§ **Apply what you read**:
[1] Write out the passage on housing mobility programs word for word, starting at "Relative to city" and stopping after "neighborhoods (Rosenbaum, 1995).".
[2] Continue the passage on the Gautreaux and Moving to Opportunity housing programs from where it stops.

§ **Supplied text**:
Relative to city movers, suburban movers ended up living in higher-income areas with higher-quality schools as measured by outcomes such as ACT scores and graduation rates (Mendenhall et al., 2006). The results were positive and showed that neighborhoods exert a strong influence on their residents’ outcomes. Adult suburban movers were more likely to be employed than city movers, and children who had moved to the suburbs were more likely to graduate from high school, attend college, and have better labor market outcomes if not attending college than the children who had moved to city neighborhoods (Rosenbaum, 1995).
Evidence from Moving to Opportunity
Gautreaux provided evidence that neighborhood effects mattered, but it was not designed as an experiment. The Moving to Opportunity (MTO) housing mobility program run by the Department of Housing and Urban Development (HUD), beginning in 1994, was designed as a randomized experiment to measure neighborhood effects and improve on Gautreaux’s design limitations. While MTO participants were randomly assigned to receive vouchers that encouraged them to live in low-poverty neighborhoods, individuals could choose whether to move and which neighborhood to move into. Moreover, they faced time and availability constraints when making these choices. As many social science research designs do, MTO faced certain tradeoffs that deviate from the perfect randomized control trial. It turns out that the precise form of randomization used in MTO is important when interpreting the program’s effects.
In addition to the randomization of vouchers, there were two other important differences between MTO and Gautreaux: The MTO program was conducted in five different cities (Baltimore, Boston, Chicago, Los Angeles, and New York), and MTO was designed around poverty rather than race. The treatment group of participants was given housing vouchers with the restriction that they be used in neighborhoods with a poverty rate below 10 percent, which was the median neighborhood poverty rate at the time (de Souza Briggs et al., 2010). A control group was given continued public housing support tied to the project-based buildings where they lived at the time of the program, and an intermediate group was given unrestricted housing vouchers. MTO participants were households with children under 18 living in some of the poorest neighborhoods in the United States; they were primarily headed by a black female.
The expectations were high for the MTO program to lift participants out of intergenerational poverty. The results, however, suggested the program had little effect on the key determinants of intergenerational poverty such as educational achievement or labor market success. At the time of the interim evaluation, 4–7 years after families entered the program, the primary beneficial effects of the program were on mental health (Kling et al., 2007). Receiving an MTO voucher had no effect on adult labor market outcomes or welfare participation (Kling et al., 2007) and no effects on education outcomes such as test scores, repeating a grade, or suspensions (Sanbonmatsu et al., 2006). And while receiving an MTO voucher improved outcomes such as arrests and risky behavior for female teens, MTO actually worsened outcomes such as arrests, physical health, risky behavior, and absence from school for male teens (Kling et al., 2007).

§ **Stored data**:
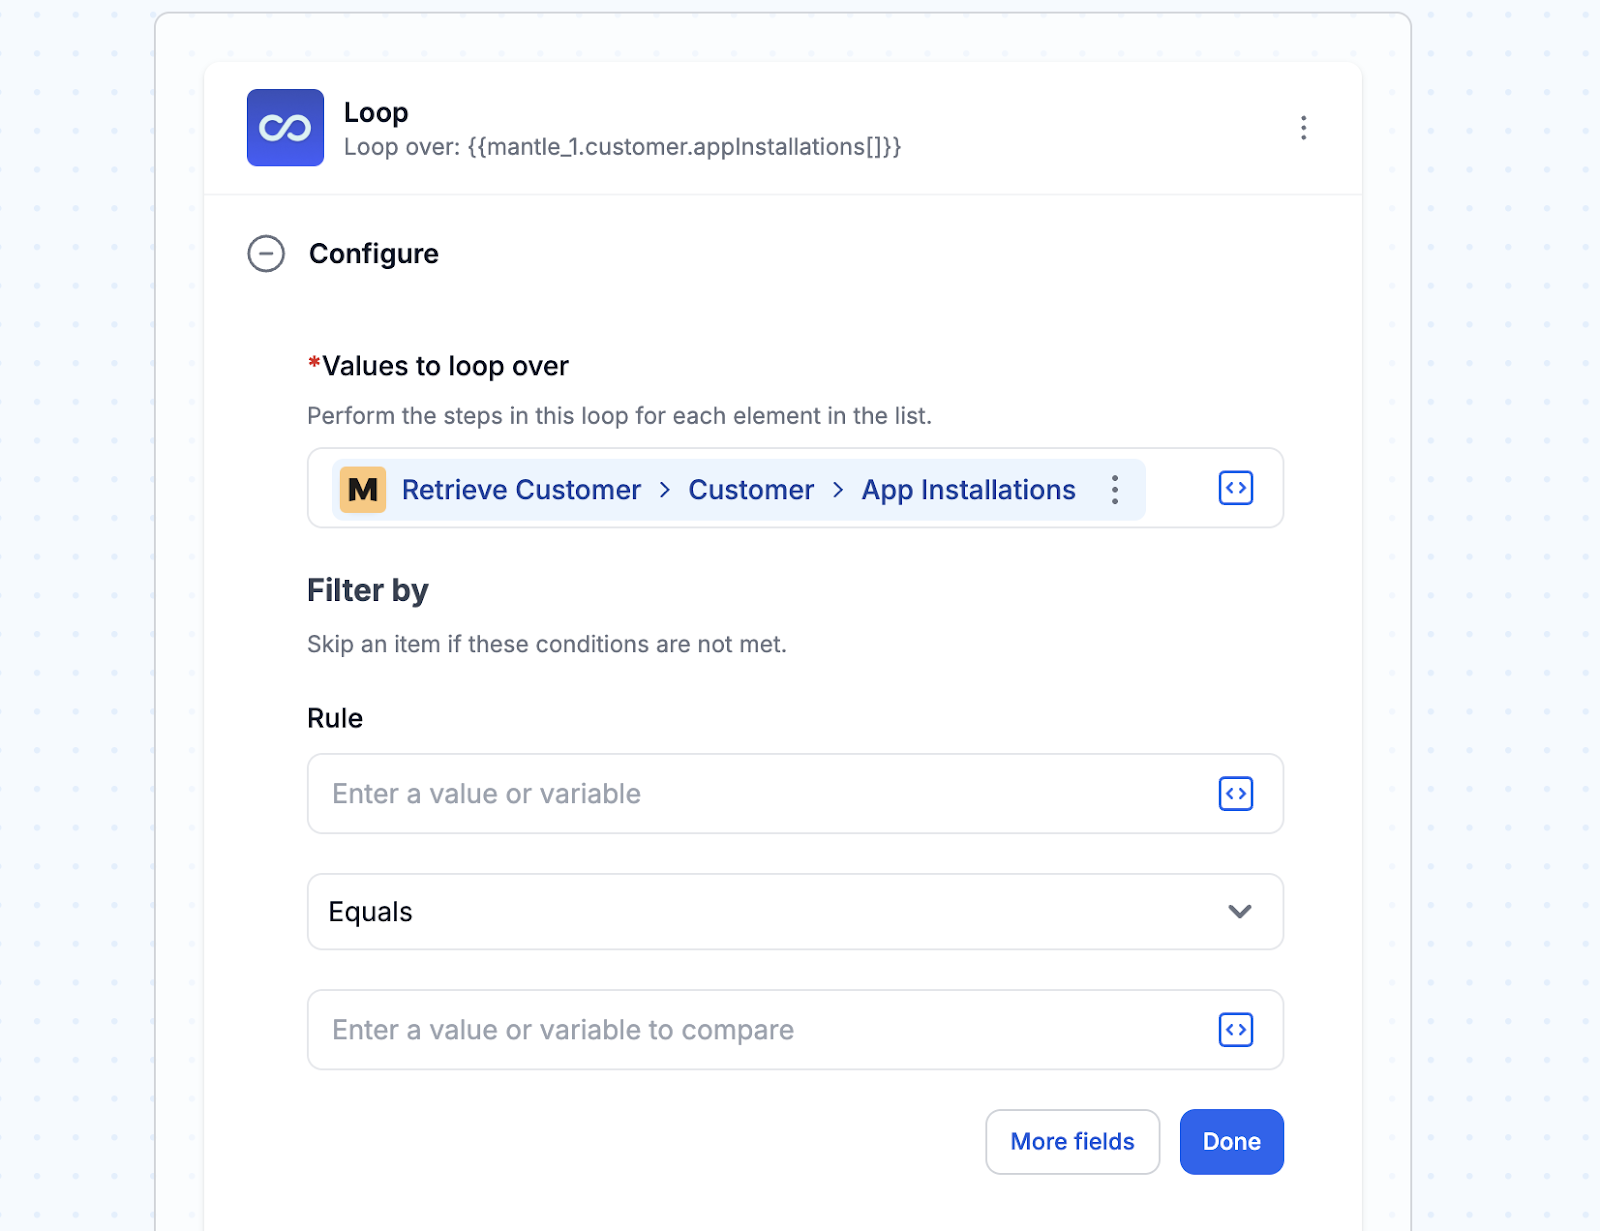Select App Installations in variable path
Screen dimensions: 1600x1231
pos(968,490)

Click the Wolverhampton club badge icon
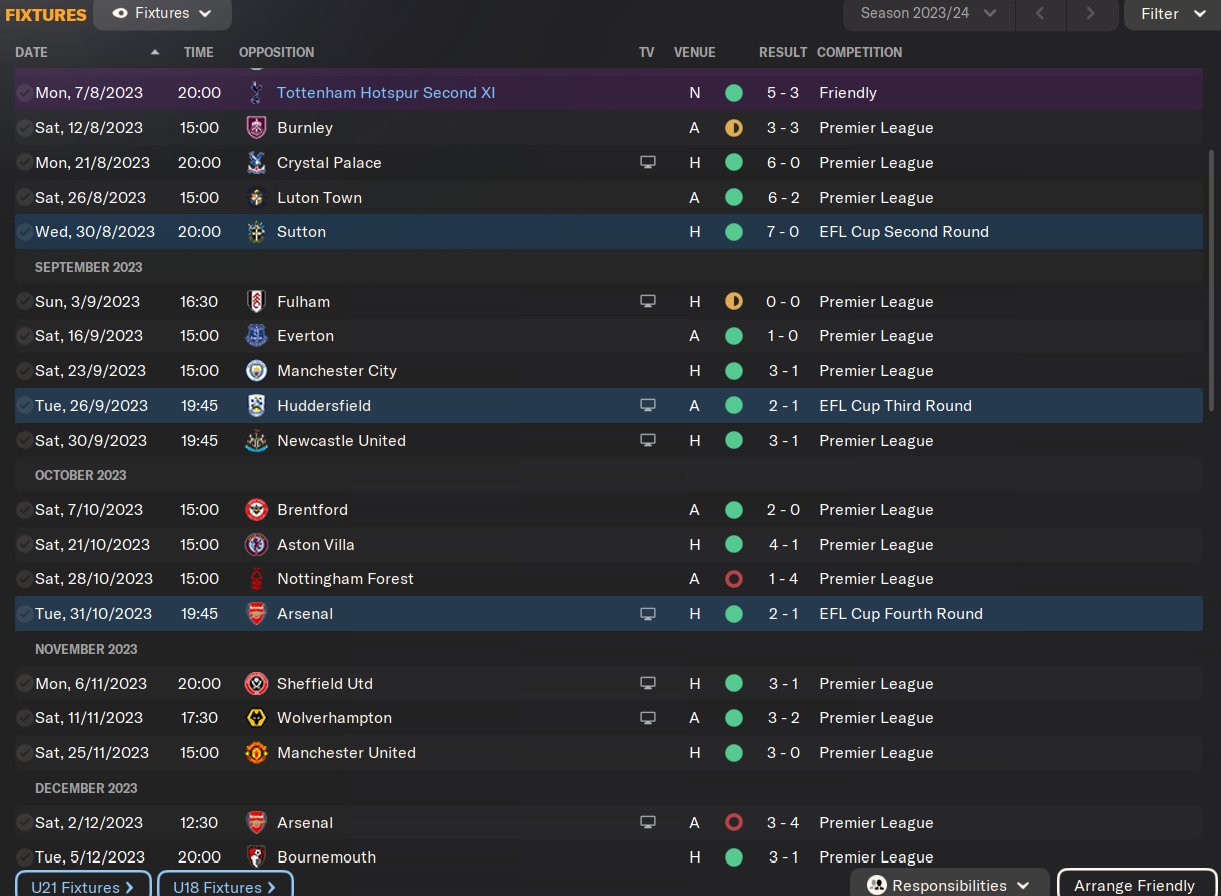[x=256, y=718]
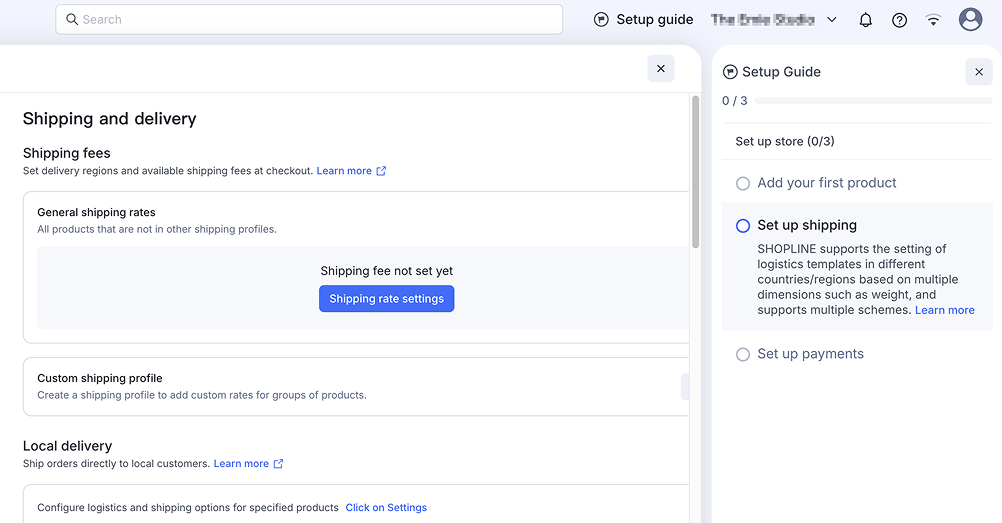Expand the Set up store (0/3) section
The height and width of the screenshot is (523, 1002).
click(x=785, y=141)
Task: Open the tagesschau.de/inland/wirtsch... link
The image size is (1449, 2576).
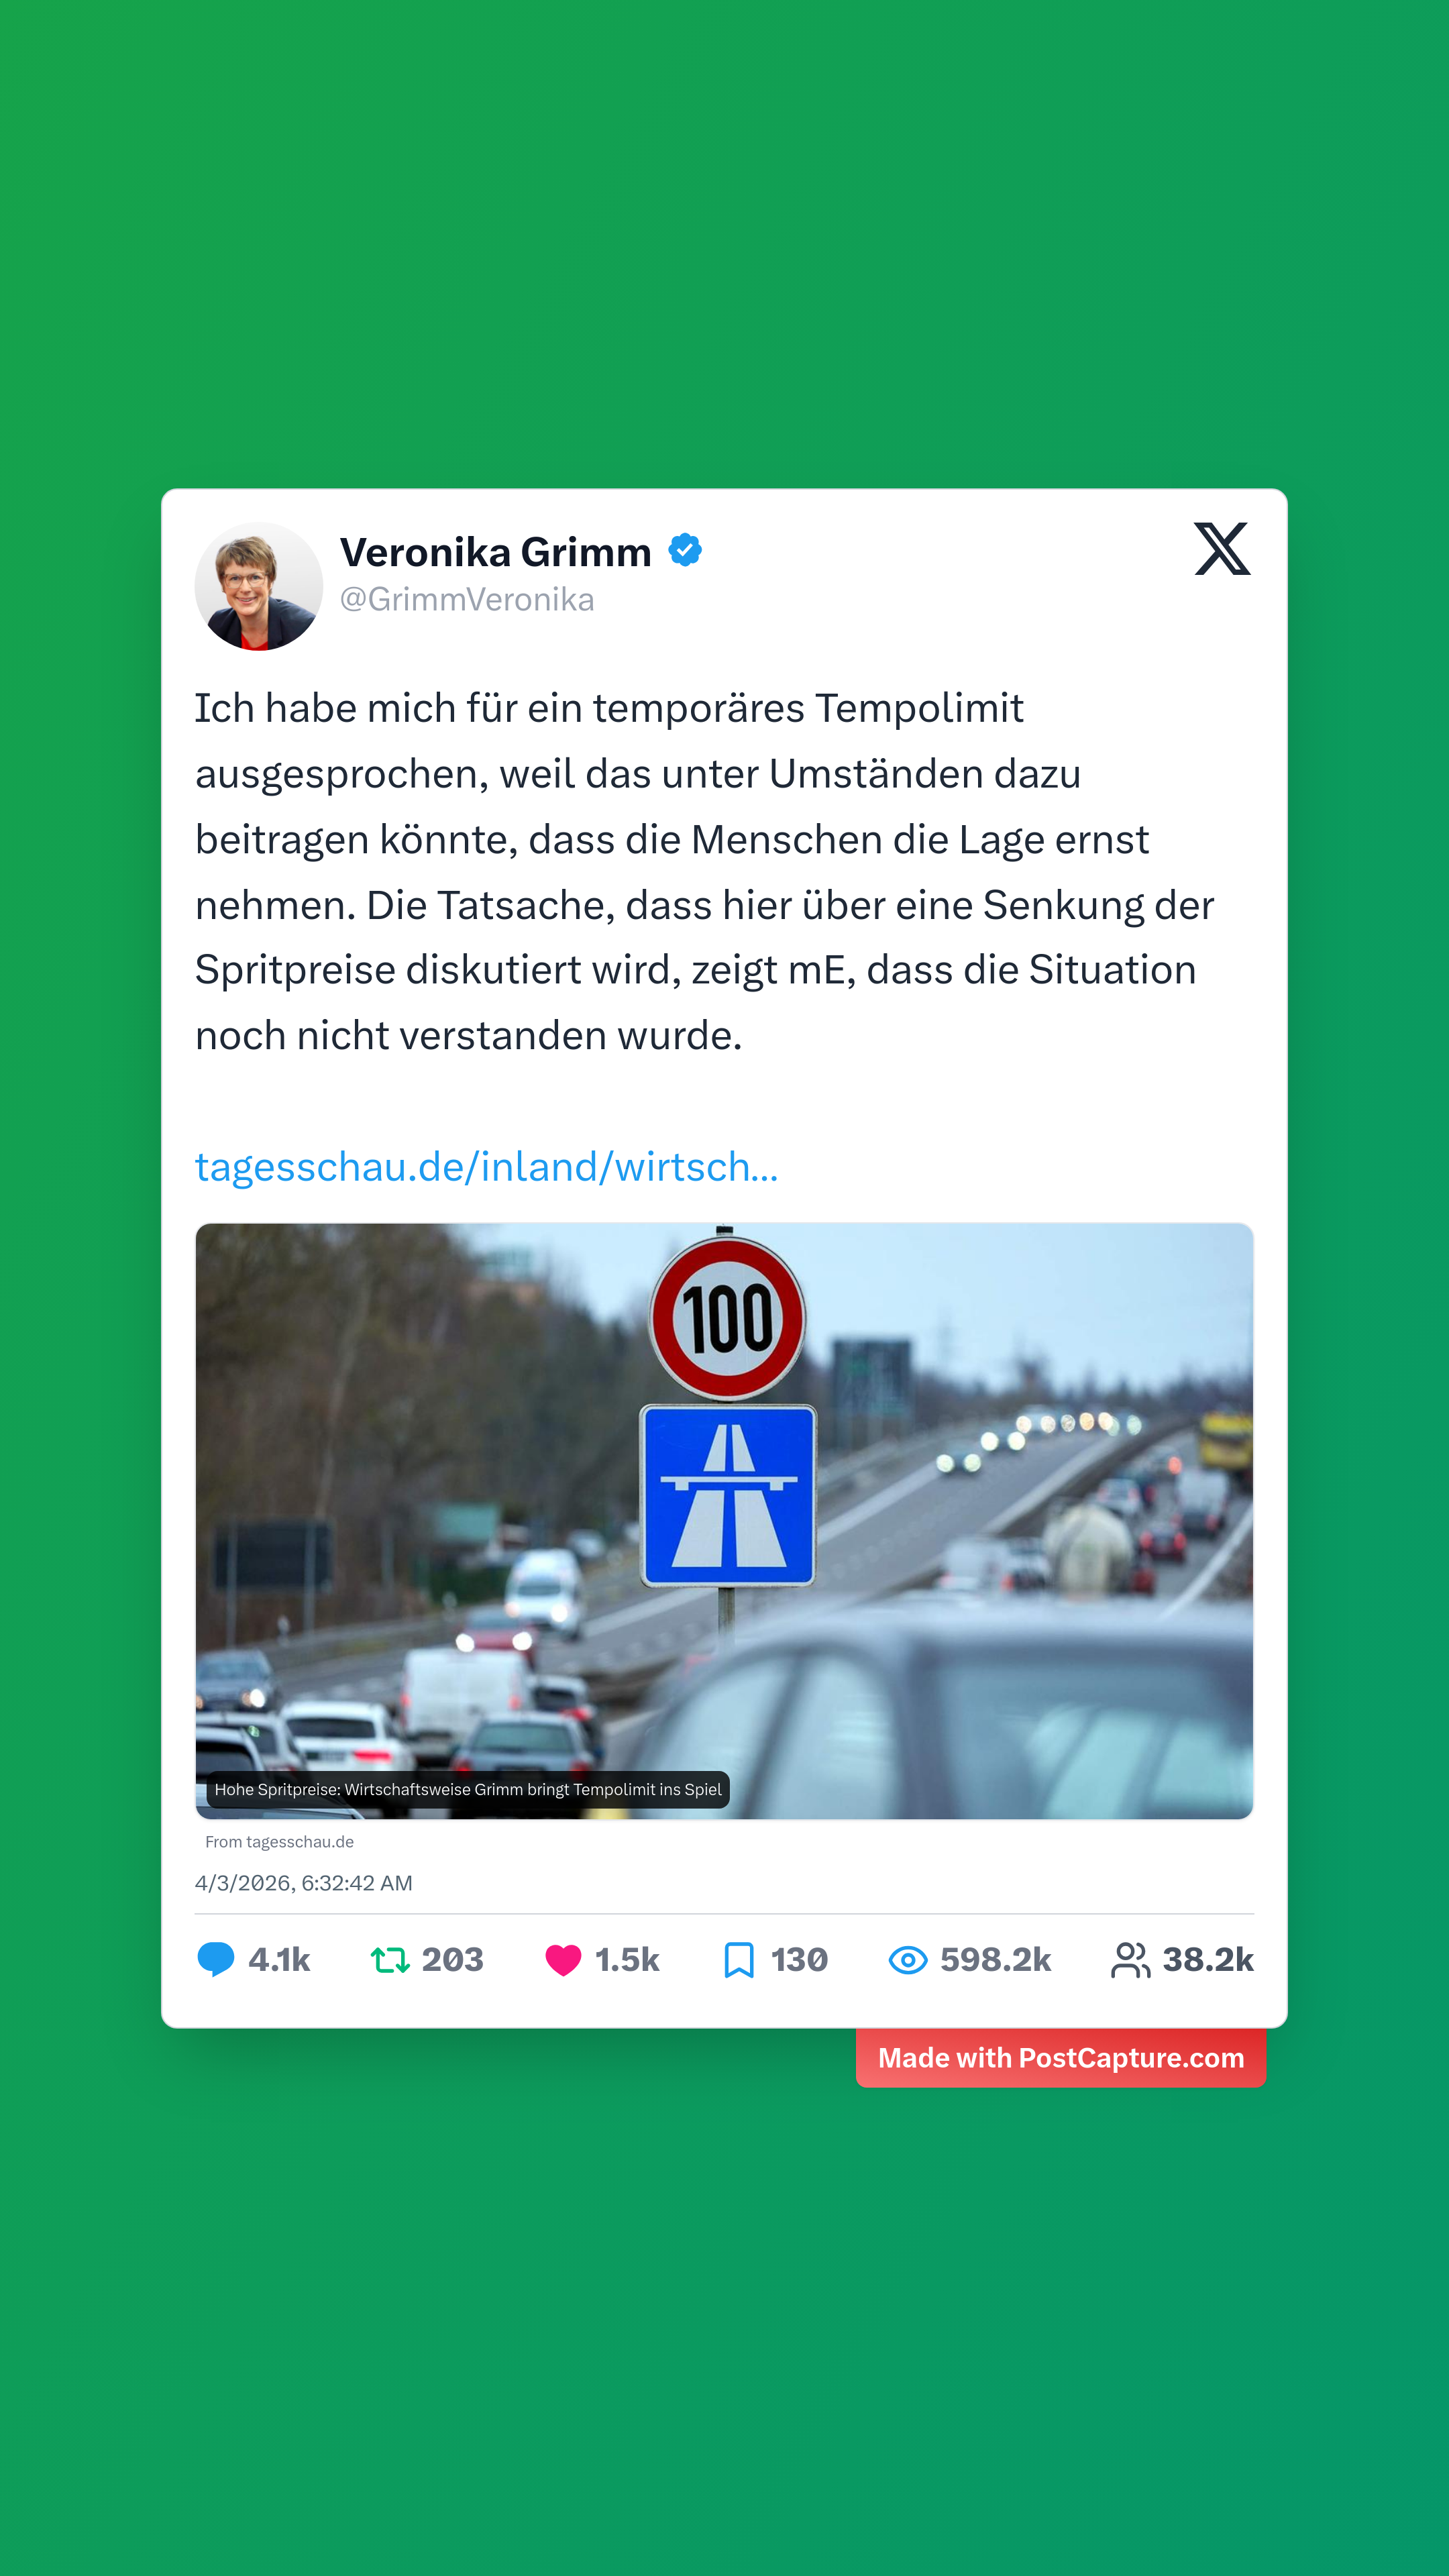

§ **Answers given**:
[1]
Relative to city movers, suburban movers ended up living in higher-income areas with higher-quality schools as measured by outcomes such as ACT scores and graduation rates (Mendenhall et al., 2006). The results were positive and showed that neighborhoods exert a strong influence on their residents’ outcomes. Adult suburban movers were more likely to be employed than city movers, and children who had moved to the suburbs were more likely to graduate from high school, attend college, and have better labor market outcomes if not attending college than the children who had moved to city neighborhoods (Rosenbaum, 1995).

[2]
A Reinterpretation of Moving to Opportunity
The MTO evidence seemed decisive. Prominent economists viewed MTO as a strong intervention that shifted participants to very different neighborhoods (Ludwig et al., 2008; Fryer and Katz, 2013), making the program an almost ideal test for detecting the types of neighborhood effects described in Wilson (1987). This view led to an interpretation of MTO as evidence that neighborhood effects on important outcomes are not as large as previously suspected (Ludwig et al., 2008; Ludwig et al., 2013; Angrist and Pischke, 2010).
An alternative interpretation of the results from MTO is that the program did not generate large enough changes in neighborhood conditions to detect neighborhood effects—even if such effects are in fact, large. One reason for this result could be the program’s focus on neighborhood poverty, and another could be the fact that randomization was a step removed from neighborhoods—families were encouraged but not forced to move to low-poverty neighborhoods. Sociologists were the most forceful early advocates of this interpretation (Clampet-Lundquist and Massey, 2008).4 Our recent reanalysis of the MTO results provides support for this alternative interpretation, finding evidence of strong neighborhood effects.
Aliprantis (2017) shows how the econometric models used to interpret the results of the MTO program as evidence against neighborhood effects are based on two critical assumptions. The first is that we can think of neighborhood quality as being high or low (binary). And the second is that neighborhood poverty summarizes all of the neighborhood characteristics driving neighborhood effects.
These assumptions seem reasonable, but there is evidence that they do not apply to MTO. We know that MTO participants tended to move from black neighborhoods to other black neighborhoods (Sampson, 2008). This choice matters because low-poverty black neighborhoods in MTO cities look like high-poverty white neighborhoods in terms of other characteristics such as educational attainment, unemployment, or the share of single-headed households (Aliprantis and Kolliner, 2015). As a result, moves from high- to low-poverty neighborhoods in the MTO experiment did not succeed in exposing participants to improvements in these neighborhood characteristics. Whatever decreases in poverty were experienced by participants, those decreases did not translate into more educated or more fully employed neighbors. The inability of the poverty rate to capture significant and relevant differences among neighborhoods points to the need to focus on something other than “high” and “low” poverty when investigating neighborhood effects and designing programs like MTO.
In a recent paper, my coauthor and I develop a new statistical technique that allows us to interpret the data from MTO while taking into account more meaningful measures of quality, despite MTO not being explicitly designed to treat participants with those characteristics (Aliprantis and Richter, 2019). Our technique allows us to account for neighborhood characteristics such as the unemployment rate, educational attainment, and the poverty rate. It also allows us to characterize the effects from precise changes in neighborhood quality rather than just a “general improvement”; for example, we can look at the effects of moving from a neighborhood in the first decile of quality to a neighborhood in the second decile.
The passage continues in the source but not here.